Michelle Michiko Sagara (born May 5, 1963) is a Japanese-Canadian author of fantasy literature, active since the early 1990s. She has published as Michelle Sagara, as Michelle West (using her husband's surname) and as Michelle Sagara West. Sagara has received two nominations for the John W. Campbell Award.

She lives in Toronto and is employed part-time at Bakka-Phoenix, a local bookstore.

Biography 
Sagara is the eldest child of Japanese immigrants. As a child, Sagara loved reading Nancy Drew mysteries as well as the works of Enid Blyton and J. R. R. Tolkien. She studied Physics, then English, at the University of Toronto before dropping out to pursue writing. After she married in 1990, she began publishing under Michelle West. Her debut book, Into the Dark Lands was published in 1991. She has said, in a 2008 interview: "I submitted the first novel to Del Rey books in 1987. It was rejected, but with a phone call, and in the end I revised the manuscript and sent it back. The revision was passed on to Lester del Rey, who was alive at the time. He rejected it with a 4 page single space letter which had all the trademark curmudgeonliness for which he was famed. But buried in that 4 page letter was a very definite 'This flashback of 94 pages needs to be its own damn book, and it should be book one.' So... I wrote that novel, and I submitted that novel, and that's the novel they bought."

Bibliography

Novels

The Sundered
(as Michelle Sagara/Michelle Sagara West)

A Tolkienesque tale of love, betrayal, and redemption. Previously out of print, the series was reissued by BenBella Books under the name Michelle Sagara West.

Into the Dark Lands, 1991
Children of the Blood, 1992
Lady of Mercy, 1993
Chains of Darkness, Chains of Light, 1994

The Sacred Hunt
(as Michelle West, DAW Books)

The Kingdom of Breodanir is facing a threat unlike any seen for centuries. An orphan boy and his adopted brother struggle against the ties that bind them together (and to their land) as they complete an impossible journey to save the world - at the risk of their own destruction. These are the first books set in the Essalieyan universe to be published.

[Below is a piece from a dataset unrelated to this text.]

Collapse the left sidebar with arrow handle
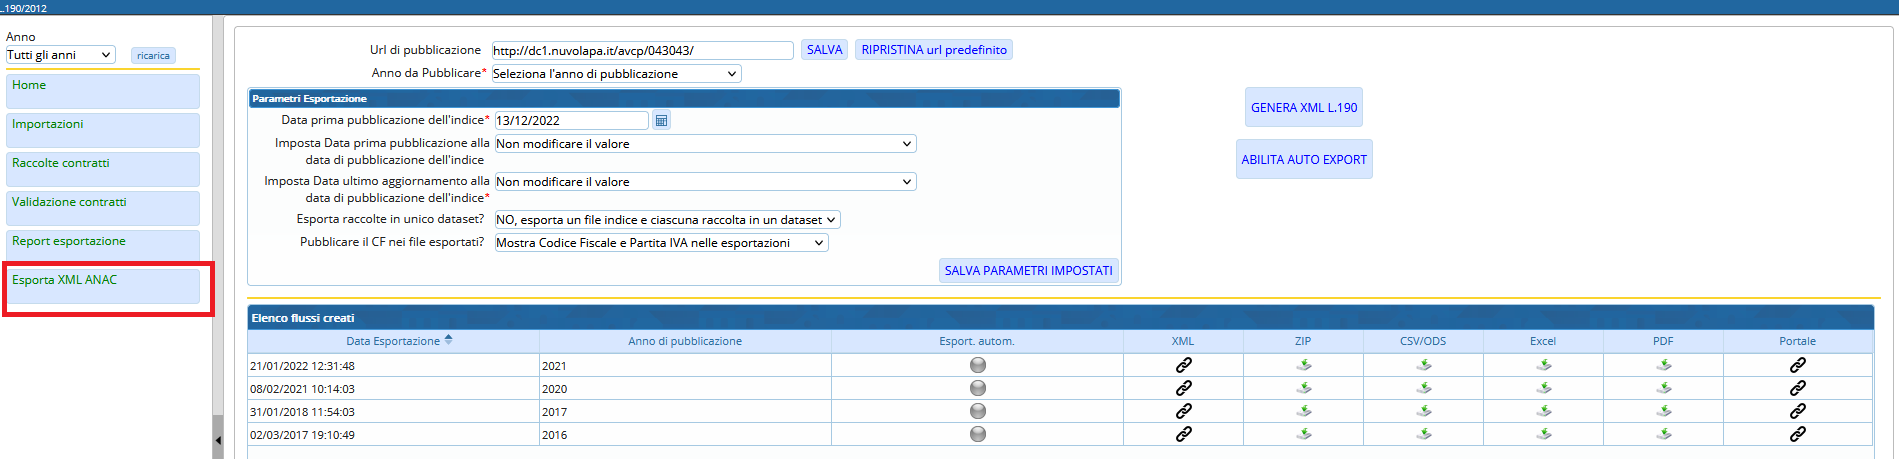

Hunter's Oath (October 1995)
Hunter's Death (June 1996)

The Sun Sword
(as Michelle West, DAW Books)

Sixteen years after the events of The Sacred Hunt, the Empire of Essalieyan and the Dominion of Annagar are at war due to machinations of the Kialli. The resulting struggle for power will define the lives of those who would bring an end to the Kialli threat. Events laid out in The Sacred Hunt are referenced, but are not necessary to follow the story.

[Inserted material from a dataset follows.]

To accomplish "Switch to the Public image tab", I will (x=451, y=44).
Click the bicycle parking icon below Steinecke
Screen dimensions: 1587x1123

The House Wars series intersects the Sun Sword series in the Essalieyan universe.  Michelle Sagara published a synopsis of the Sun Sword series for readers of House Wars to give necessary background.

The Broken Crown (July 1997)
The Uncrowned King (September 1998)
The Shining Court (August 1999)
Sea of Sorrows (May 2001)
The Riven Shield (July 2003)
The Sun Sword (January 2004)

The House War
(as Michelle West, DAW Books)

Set in the Essalieyan universe, The House War chronicles the story of Jewel and her rise in House Terafin. The first three novels return to the origin of Jewel and the discovery of her den. They also revisit some of the narrative from Hunter's Death, though told from different (and complementary) character perspectives.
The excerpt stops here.